We all know now that the Flip won’t play a part in Cisco’s future or the in the future of video communication. Cisco killed the Flip, realizing that it was destined to fail against smartphones that increasingly came equipped with video capabilities approximating those of the video-only Flip.
Chambers Says Cius is Hot, but it’s Not
If Chambers had learned from the Flip debacle, one could let him take the mulligan and move on. But I’m so sure the Flip was an aberration. Today, Chambers said the following about an overpriced Android tablet that appears to have much dimmer prospects than the Flip had back in 2009:
“You’re beginning to see it (the Cius) launch in volume. I believe this product is going to be really hot.”
I realize that the success or failure of the Cius will not seal Cisco’s fate. The Cius could go the way of the dinosaur, or the Flip, and Cisco would still endure. Cisco’s destiny will turn on how well it defends its core markets while finding and sustaining growth in, yes, those much-maligned market adjacencies. All the while, Cisco will have to outmaneuver competitors in adjusting to ongoing virtualization, cloud computing, increased mobility, and the growing cost-consciousness of enterprise and service-provider technology buyers in developed markets. It’s a daunting challenge.

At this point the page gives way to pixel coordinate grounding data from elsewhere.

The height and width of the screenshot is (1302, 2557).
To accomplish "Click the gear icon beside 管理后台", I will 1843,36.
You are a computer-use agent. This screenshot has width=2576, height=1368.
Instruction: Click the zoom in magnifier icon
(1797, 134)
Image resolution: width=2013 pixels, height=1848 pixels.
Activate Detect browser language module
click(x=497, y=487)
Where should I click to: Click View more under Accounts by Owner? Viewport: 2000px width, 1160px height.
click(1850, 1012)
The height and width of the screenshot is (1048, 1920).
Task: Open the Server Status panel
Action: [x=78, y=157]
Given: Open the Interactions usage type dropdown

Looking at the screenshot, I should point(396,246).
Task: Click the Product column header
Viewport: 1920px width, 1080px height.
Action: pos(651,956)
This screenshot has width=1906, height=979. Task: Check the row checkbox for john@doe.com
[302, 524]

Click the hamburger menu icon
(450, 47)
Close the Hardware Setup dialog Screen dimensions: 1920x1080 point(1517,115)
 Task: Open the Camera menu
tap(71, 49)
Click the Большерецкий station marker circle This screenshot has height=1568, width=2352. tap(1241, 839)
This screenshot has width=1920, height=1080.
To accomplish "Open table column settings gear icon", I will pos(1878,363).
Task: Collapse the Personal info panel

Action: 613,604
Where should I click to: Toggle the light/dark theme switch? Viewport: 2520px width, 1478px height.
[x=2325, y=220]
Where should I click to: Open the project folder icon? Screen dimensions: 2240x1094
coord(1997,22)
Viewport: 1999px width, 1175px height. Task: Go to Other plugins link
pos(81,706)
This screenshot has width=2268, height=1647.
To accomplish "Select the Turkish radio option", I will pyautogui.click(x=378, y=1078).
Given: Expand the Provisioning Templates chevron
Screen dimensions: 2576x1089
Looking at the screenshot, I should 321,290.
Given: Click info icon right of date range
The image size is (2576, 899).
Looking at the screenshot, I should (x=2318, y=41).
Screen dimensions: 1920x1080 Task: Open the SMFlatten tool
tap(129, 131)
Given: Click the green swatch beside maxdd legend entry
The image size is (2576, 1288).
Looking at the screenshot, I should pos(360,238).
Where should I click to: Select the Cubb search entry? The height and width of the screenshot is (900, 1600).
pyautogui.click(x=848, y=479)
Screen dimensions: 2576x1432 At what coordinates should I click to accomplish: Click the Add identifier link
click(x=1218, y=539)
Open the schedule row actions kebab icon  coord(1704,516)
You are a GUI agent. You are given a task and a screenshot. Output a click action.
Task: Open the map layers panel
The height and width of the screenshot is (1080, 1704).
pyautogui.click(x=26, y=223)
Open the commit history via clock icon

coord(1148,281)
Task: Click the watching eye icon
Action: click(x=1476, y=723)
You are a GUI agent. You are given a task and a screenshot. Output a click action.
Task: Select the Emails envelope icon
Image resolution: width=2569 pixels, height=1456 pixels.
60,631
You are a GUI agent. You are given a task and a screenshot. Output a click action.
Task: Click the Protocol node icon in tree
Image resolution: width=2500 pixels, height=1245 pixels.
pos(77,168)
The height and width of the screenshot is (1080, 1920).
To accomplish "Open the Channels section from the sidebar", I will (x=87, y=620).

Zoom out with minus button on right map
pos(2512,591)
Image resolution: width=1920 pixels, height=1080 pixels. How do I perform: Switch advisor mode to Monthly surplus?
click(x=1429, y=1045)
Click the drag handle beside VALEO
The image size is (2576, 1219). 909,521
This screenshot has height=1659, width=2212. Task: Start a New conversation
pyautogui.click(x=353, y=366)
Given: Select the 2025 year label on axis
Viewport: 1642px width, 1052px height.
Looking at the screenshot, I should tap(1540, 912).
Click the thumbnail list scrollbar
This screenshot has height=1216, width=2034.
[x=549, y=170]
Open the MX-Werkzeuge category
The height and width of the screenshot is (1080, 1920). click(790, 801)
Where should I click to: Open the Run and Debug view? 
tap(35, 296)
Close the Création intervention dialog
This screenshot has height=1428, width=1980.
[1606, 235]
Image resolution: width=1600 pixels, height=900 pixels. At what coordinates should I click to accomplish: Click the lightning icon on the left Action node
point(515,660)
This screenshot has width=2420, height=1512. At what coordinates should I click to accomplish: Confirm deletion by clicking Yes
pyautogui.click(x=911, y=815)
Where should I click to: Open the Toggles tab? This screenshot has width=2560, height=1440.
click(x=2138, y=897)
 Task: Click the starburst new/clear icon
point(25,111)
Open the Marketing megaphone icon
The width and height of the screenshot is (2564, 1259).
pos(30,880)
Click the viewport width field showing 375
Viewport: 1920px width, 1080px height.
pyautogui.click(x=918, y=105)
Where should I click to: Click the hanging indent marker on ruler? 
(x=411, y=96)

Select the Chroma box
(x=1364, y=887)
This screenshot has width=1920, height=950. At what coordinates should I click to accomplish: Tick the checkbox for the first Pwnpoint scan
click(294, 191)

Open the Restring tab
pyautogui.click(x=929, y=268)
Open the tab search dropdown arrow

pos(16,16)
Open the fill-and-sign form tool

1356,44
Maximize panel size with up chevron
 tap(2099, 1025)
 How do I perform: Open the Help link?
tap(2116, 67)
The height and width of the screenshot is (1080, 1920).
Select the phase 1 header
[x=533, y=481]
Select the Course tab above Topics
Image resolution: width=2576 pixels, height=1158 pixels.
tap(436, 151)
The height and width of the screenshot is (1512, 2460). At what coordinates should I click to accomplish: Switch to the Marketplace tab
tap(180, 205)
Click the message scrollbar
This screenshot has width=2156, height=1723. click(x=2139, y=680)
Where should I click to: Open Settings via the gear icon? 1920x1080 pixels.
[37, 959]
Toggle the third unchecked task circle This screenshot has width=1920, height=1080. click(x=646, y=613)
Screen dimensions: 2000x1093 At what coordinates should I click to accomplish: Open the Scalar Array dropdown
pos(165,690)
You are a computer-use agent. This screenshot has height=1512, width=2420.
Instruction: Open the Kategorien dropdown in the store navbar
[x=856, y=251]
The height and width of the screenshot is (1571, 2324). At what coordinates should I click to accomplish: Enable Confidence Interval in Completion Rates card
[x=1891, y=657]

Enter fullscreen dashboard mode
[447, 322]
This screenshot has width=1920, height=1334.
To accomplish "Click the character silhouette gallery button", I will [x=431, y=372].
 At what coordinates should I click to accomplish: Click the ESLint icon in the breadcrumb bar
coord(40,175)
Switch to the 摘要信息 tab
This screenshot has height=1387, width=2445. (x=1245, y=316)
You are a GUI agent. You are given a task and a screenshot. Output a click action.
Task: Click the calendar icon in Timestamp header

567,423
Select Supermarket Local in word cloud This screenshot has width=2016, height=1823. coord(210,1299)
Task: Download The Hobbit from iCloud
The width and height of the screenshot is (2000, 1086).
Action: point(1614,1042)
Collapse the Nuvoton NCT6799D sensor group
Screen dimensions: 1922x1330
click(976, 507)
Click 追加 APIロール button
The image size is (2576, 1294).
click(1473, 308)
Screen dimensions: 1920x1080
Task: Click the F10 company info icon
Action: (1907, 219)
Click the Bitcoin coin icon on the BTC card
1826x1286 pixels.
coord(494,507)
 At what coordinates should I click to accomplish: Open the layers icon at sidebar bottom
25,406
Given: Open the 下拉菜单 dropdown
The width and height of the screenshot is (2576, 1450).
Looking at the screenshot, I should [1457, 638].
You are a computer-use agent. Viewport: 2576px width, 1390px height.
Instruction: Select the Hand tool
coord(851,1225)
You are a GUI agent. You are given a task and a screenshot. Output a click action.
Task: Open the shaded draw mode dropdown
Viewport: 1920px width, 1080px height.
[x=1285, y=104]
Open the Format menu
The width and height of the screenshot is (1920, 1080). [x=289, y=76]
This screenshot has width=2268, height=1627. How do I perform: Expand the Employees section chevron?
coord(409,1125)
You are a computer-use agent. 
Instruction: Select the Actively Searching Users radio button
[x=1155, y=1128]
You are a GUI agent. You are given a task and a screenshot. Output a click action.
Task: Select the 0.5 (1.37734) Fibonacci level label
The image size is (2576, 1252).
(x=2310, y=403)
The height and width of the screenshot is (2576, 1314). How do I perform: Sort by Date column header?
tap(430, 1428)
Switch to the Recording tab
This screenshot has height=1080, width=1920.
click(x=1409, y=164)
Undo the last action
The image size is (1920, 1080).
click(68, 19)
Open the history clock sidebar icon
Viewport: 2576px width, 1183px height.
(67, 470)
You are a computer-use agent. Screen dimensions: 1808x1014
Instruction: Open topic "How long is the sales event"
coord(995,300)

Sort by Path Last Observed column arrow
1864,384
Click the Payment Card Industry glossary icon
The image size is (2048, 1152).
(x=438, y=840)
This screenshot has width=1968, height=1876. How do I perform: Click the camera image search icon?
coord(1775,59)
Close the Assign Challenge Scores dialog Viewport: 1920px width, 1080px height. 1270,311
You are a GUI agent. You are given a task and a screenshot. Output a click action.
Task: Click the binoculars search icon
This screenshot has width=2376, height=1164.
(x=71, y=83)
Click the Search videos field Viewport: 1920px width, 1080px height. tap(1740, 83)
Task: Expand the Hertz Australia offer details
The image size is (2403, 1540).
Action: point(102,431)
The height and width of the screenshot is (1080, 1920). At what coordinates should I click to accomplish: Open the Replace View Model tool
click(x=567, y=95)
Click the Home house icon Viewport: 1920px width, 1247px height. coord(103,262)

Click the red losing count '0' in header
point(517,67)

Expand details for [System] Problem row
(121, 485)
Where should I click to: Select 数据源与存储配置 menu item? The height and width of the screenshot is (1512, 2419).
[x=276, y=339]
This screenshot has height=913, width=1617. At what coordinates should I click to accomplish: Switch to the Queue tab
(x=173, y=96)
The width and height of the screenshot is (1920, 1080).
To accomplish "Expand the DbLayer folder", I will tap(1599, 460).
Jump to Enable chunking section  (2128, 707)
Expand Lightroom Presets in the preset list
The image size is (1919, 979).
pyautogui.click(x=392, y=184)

Cisco doesn’t need doomed distractions like the Cius. What’s more, what Cisco is trying to do with Cius — selling tablets to corporate IT departments to foist on their employees — goes against everything that we’re seeing today in the marketplace. The Cius lacks consumer appeal, does not run the latest tablet-optimized version of Android, is overpriced, has a less-than-optimal seven-inch display, and isn’t really designed to be anything more than a mobile access point, or adjunct, for Cisco’s proprietary collaboration and Telepresence technologies. It goes completely against the grain of the seemingly inexorable wave of IT consumerization.
It feels, well, outdated, like something an out-of-touch legacy vendor would try to force down the throats of its customers, failing to recognize that the rules and the game have changed.
Maybe Chambers was just switched to autopilot cheerleader mode and he was giving everything, including the Cius, the pitchman’s hard sell. In this case, one hopes he isn’t buying his own bluster.